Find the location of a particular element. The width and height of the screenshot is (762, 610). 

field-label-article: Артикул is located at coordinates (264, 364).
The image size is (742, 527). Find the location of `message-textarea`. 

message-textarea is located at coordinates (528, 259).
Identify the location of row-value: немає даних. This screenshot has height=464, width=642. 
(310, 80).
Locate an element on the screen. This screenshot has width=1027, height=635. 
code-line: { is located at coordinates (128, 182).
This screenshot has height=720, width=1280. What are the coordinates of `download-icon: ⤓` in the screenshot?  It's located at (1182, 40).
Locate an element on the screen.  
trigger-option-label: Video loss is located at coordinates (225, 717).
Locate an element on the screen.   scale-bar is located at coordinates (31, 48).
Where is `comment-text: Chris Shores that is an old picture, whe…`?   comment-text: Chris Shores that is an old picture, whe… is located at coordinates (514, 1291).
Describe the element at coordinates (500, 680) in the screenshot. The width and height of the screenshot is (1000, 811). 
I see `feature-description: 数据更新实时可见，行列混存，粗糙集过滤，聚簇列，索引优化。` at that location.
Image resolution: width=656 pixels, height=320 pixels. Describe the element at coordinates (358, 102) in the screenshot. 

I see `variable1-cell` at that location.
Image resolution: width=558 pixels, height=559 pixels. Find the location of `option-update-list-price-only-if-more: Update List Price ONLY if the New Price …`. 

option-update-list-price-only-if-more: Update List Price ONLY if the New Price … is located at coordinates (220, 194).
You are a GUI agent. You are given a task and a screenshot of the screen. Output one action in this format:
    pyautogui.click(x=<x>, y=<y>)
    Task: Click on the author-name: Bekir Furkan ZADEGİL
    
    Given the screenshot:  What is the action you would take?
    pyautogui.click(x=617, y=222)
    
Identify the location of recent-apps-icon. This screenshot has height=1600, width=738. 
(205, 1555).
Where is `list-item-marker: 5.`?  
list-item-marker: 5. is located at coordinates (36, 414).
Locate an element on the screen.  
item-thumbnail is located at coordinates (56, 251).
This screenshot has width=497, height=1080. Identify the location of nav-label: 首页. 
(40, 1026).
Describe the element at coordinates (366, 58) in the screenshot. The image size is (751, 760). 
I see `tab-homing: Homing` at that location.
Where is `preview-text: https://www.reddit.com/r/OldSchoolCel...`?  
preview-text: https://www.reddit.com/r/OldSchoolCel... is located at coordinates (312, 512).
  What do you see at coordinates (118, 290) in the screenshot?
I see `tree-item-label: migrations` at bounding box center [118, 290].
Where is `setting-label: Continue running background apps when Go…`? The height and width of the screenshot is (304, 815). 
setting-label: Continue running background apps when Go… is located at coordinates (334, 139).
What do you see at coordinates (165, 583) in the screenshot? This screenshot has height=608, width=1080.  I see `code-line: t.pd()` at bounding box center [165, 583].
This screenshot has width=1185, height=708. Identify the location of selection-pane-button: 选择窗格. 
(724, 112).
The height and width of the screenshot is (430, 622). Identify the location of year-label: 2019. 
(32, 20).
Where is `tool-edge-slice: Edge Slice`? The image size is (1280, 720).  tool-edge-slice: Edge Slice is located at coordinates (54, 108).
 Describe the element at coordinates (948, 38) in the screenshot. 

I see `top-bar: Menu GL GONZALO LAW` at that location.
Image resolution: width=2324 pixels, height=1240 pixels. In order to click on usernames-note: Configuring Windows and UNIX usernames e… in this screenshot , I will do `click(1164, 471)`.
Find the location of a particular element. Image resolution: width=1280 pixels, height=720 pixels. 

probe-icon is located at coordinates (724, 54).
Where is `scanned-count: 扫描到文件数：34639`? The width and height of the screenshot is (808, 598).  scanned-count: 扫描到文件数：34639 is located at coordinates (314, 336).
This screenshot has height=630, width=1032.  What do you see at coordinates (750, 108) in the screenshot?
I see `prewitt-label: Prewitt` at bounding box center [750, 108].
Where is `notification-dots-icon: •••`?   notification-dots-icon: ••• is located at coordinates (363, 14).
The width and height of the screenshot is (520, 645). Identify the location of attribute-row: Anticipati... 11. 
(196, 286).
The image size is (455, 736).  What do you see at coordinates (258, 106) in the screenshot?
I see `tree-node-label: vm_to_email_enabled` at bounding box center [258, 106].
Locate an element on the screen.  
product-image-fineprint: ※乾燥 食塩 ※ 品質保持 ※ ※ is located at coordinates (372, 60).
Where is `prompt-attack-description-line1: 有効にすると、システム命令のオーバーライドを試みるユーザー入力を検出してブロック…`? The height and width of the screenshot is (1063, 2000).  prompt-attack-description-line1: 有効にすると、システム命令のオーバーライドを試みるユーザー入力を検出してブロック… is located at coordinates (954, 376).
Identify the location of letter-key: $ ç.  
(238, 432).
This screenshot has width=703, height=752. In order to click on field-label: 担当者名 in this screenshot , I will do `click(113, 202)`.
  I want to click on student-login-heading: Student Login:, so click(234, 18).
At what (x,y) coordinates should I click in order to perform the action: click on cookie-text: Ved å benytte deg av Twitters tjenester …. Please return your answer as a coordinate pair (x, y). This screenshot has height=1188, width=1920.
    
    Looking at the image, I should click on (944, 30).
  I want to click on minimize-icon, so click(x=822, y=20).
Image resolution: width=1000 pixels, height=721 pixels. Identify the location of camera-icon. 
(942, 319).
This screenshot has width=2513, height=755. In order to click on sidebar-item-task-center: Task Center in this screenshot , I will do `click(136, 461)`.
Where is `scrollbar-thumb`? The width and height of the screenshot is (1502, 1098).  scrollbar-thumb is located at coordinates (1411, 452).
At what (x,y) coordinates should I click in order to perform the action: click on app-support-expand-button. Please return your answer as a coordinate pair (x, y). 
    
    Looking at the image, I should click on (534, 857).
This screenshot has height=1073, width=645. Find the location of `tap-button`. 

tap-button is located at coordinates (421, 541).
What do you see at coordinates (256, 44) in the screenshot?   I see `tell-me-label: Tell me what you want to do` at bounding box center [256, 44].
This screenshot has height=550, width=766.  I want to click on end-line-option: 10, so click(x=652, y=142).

════════════════════

Task:
Write out all the entries above again, changing "Image resolution" to "Screen resolution" everywhere it occurs and leaving everything else as it is.

Output for this task:
Find the location of a particular element. The width and height of the screenshot is (762, 610). 

field-label-article: Артикул is located at coordinates (264, 364).
The image size is (742, 527). Find the location of `message-textarea`. 

message-textarea is located at coordinates (528, 259).
Identify the location of row-value: немає даних. This screenshot has height=464, width=642. 
(310, 80).
Locate an element on the screen. This screenshot has width=1027, height=635. 
code-line: { is located at coordinates (128, 182).
This screenshot has height=720, width=1280. What are the coordinates of `download-icon: ⤓` in the screenshot?  It's located at (1182, 40).
Locate an element on the screen.  
trigger-option-label: Video loss is located at coordinates (225, 717).
Locate an element on the screen.   scale-bar is located at coordinates (31, 48).
Where is `comment-text: Chris Shores that is an old picture, whe…`?   comment-text: Chris Shores that is an old picture, whe… is located at coordinates (514, 1291).
Describe the element at coordinates (500, 680) in the screenshot. The width and height of the screenshot is (1000, 811). 
I see `feature-description: 数据更新实时可见，行列混存，粗糙集过滤，聚簇列，索引优化。` at that location.
Screen resolution: width=656 pixels, height=320 pixels. Describe the element at coordinates (358, 102) in the screenshot. 

I see `variable1-cell` at that location.
Screen resolution: width=558 pixels, height=559 pixels. Find the location of `option-update-list-price-only-if-more: Update List Price ONLY if the New Price …`. 

option-update-list-price-only-if-more: Update List Price ONLY if the New Price … is located at coordinates (220, 194).
You are a GUI agent. You are given a task and a screenshot of the screen. Output one action in this format:
    pyautogui.click(x=<x>, y=<y>)
    Task: Click on the author-name: Bekir Furkan ZADEGİL
    
    Given the screenshot:  What is the action you would take?
    pyautogui.click(x=617, y=222)
    
Identify the location of recent-apps-icon. This screenshot has height=1600, width=738. 
(205, 1555).
Where is `list-item-marker: 5.`?  
list-item-marker: 5. is located at coordinates (36, 414).
Locate an element on the screen.  
item-thumbnail is located at coordinates (56, 251).
This screenshot has width=497, height=1080. Identify the location of nav-label: 首页. 
(40, 1026).
Describe the element at coordinates (366, 58) in the screenshot. The image size is (751, 760). 
I see `tab-homing: Homing` at that location.
Where is `preview-text: https://www.reddit.com/r/OldSchoolCel...`?  
preview-text: https://www.reddit.com/r/OldSchoolCel... is located at coordinates (312, 512).
  What do you see at coordinates (118, 290) in the screenshot?
I see `tree-item-label: migrations` at bounding box center [118, 290].
Where is `setting-label: Continue running background apps when Go…`? The height and width of the screenshot is (304, 815). 
setting-label: Continue running background apps when Go… is located at coordinates (334, 139).
What do you see at coordinates (165, 583) in the screenshot? This screenshot has height=608, width=1080.  I see `code-line: t.pd()` at bounding box center [165, 583].
This screenshot has width=1185, height=708. Identify the location of selection-pane-button: 选择窗格. 
(724, 112).
The height and width of the screenshot is (430, 622). Identify the location of year-label: 2019. 
(32, 20).
Where is `tool-edge-slice: Edge Slice`? The image size is (1280, 720).  tool-edge-slice: Edge Slice is located at coordinates (54, 108).
 Describe the element at coordinates (948, 38) in the screenshot. 

I see `top-bar: Menu GL GONZALO LAW` at that location.
Screen resolution: width=2324 pixels, height=1240 pixels. In order to click on usernames-note: Configuring Windows and UNIX usernames e… in this screenshot , I will do `click(1164, 471)`.
Find the location of a particular element. Screen resolution: width=1280 pixels, height=720 pixels. 

probe-icon is located at coordinates (724, 54).
Where is `scanned-count: 扫描到文件数：34639`? The width and height of the screenshot is (808, 598).  scanned-count: 扫描到文件数：34639 is located at coordinates (314, 336).
This screenshot has height=630, width=1032.  What do you see at coordinates (750, 108) in the screenshot?
I see `prewitt-label: Prewitt` at bounding box center [750, 108].
Where is `notification-dots-icon: •••`?   notification-dots-icon: ••• is located at coordinates (363, 14).
The width and height of the screenshot is (520, 645). Identify the location of attribute-row: Anticipati... 11. 
(196, 286).
The image size is (455, 736).  What do you see at coordinates (258, 106) in the screenshot?
I see `tree-node-label: vm_to_email_enabled` at bounding box center [258, 106].
Locate an element on the screen.  
product-image-fineprint: ※乾燥 食塩 ※ 品質保持 ※ ※ is located at coordinates (372, 60).
Where is `prompt-attack-description-line1: 有効にすると、システム命令のオーバーライドを試みるユーザー入力を検出してブロック…`? The height and width of the screenshot is (1063, 2000).  prompt-attack-description-line1: 有効にすると、システム命令のオーバーライドを試みるユーザー入力を検出してブロック… is located at coordinates (954, 376).
Identify the location of letter-key: $ ç.  
(238, 432).
This screenshot has width=703, height=752. In order to click on field-label: 担当者名 in this screenshot , I will do `click(113, 202)`.
  I want to click on student-login-heading: Student Login:, so click(234, 18).
At what (x,y) coordinates should I click in order to perform the action: click on cookie-text: Ved å benytte deg av Twitters tjenester …. Please return your answer as a coordinate pair (x, y). This screenshot has height=1188, width=1920.
    
    Looking at the image, I should click on (944, 30).
  I want to click on minimize-icon, so click(x=822, y=20).
Screen resolution: width=1000 pixels, height=721 pixels. Identify the location of camera-icon. 
(942, 319).
This screenshot has width=2513, height=755. In order to click on sidebar-item-task-center: Task Center in this screenshot , I will do `click(136, 461)`.
Where is `scrollbar-thumb`? The width and height of the screenshot is (1502, 1098).  scrollbar-thumb is located at coordinates (1411, 452).
At what (x,y) coordinates should I click in order to perform the action: click on app-support-expand-button. Please return your answer as a coordinate pair (x, y). 
    
    Looking at the image, I should click on (534, 857).
This screenshot has height=1073, width=645. Find the location of `tap-button`. 

tap-button is located at coordinates (421, 541).
What do you see at coordinates (256, 44) in the screenshot?   I see `tell-me-label: Tell me what you want to do` at bounding box center [256, 44].
This screenshot has height=550, width=766.  I want to click on end-line-option: 10, so click(x=652, y=142).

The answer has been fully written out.